[[ RECORDS FOR THE TASK open ]]

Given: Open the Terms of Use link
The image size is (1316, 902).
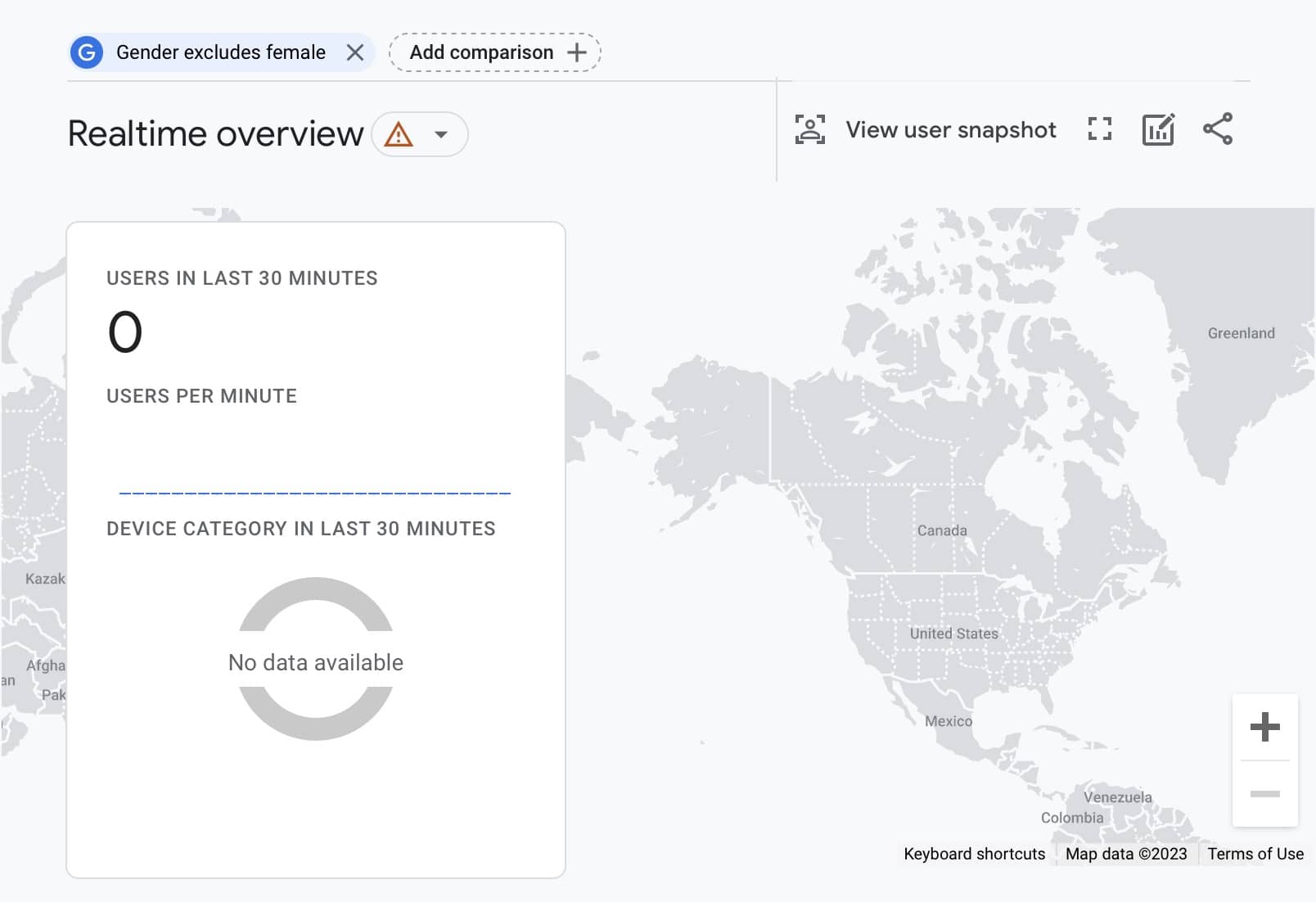Looking at the screenshot, I should point(1255,854).
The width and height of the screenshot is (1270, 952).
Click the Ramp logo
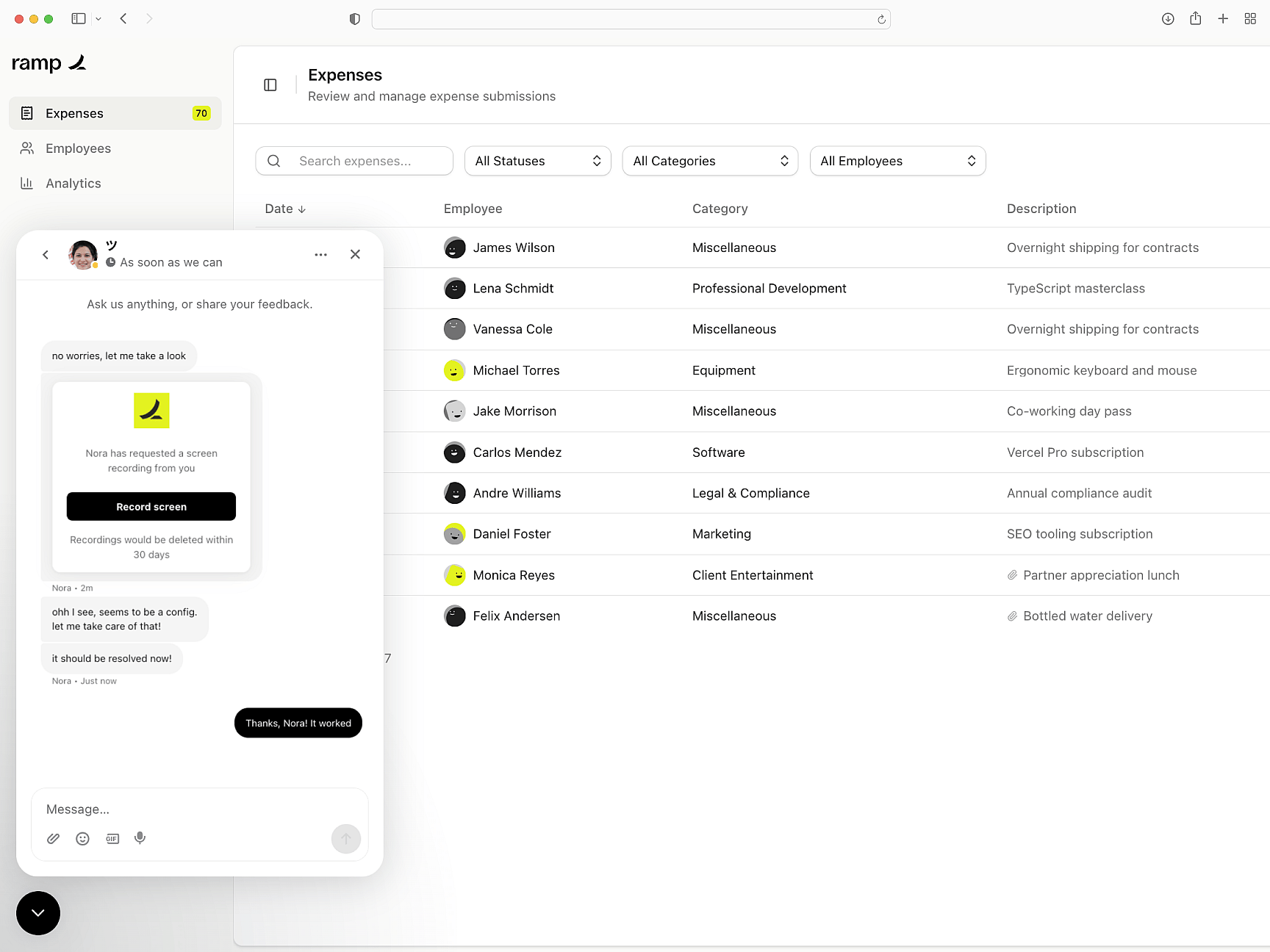(49, 63)
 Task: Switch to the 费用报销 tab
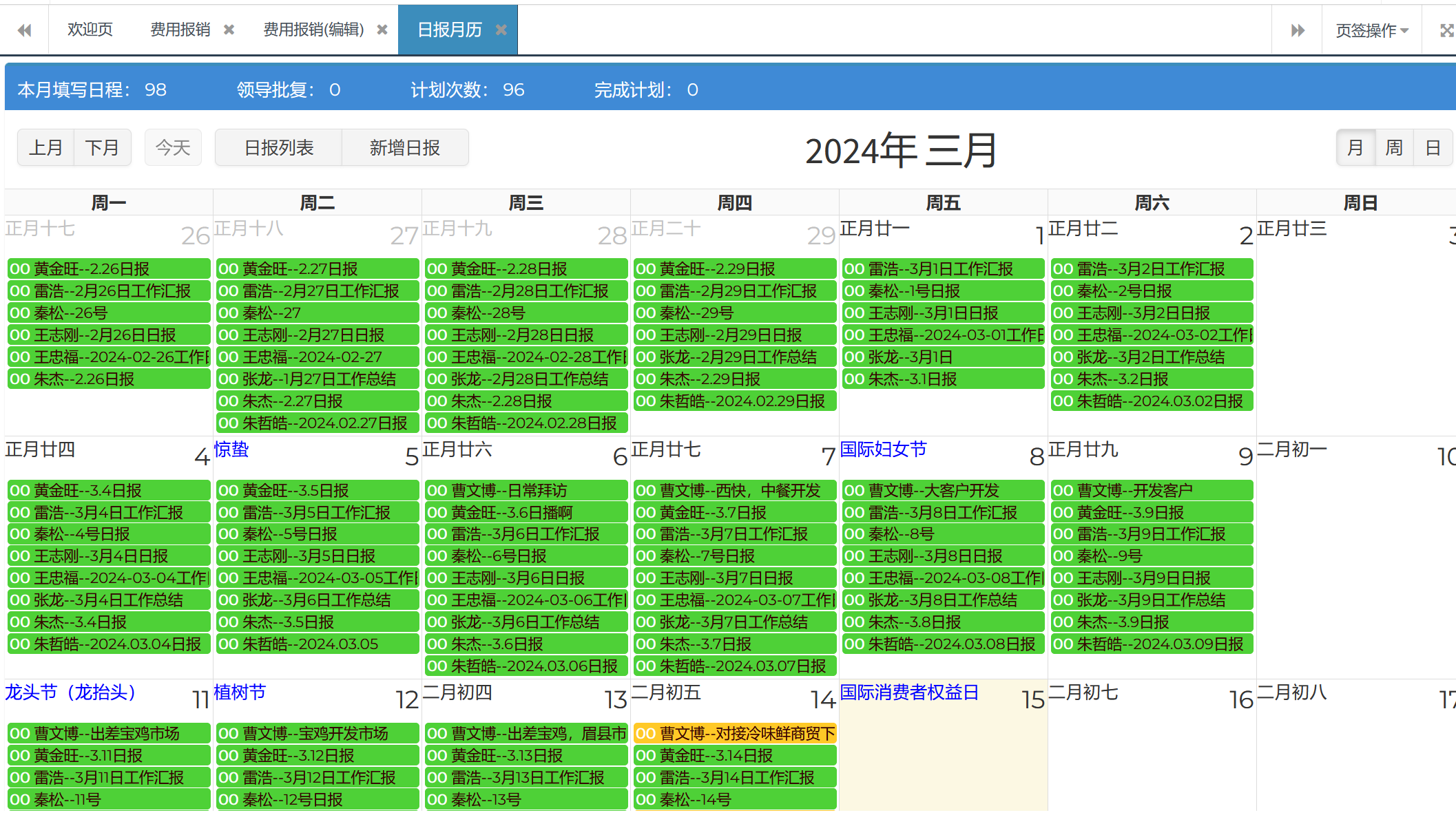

[[ RECORDS FOR THE TASK closed ]]

Please reproduce every record exactly as written, excluding the pictures.

Given: Open the Terms of Use link
The image size is (1316, 902).
Looking at the screenshot, I should point(1255,854).
The width and height of the screenshot is (1270, 952).
Click the Ramp logo
(49, 63)
 Task: Switch to the 费用报销 tab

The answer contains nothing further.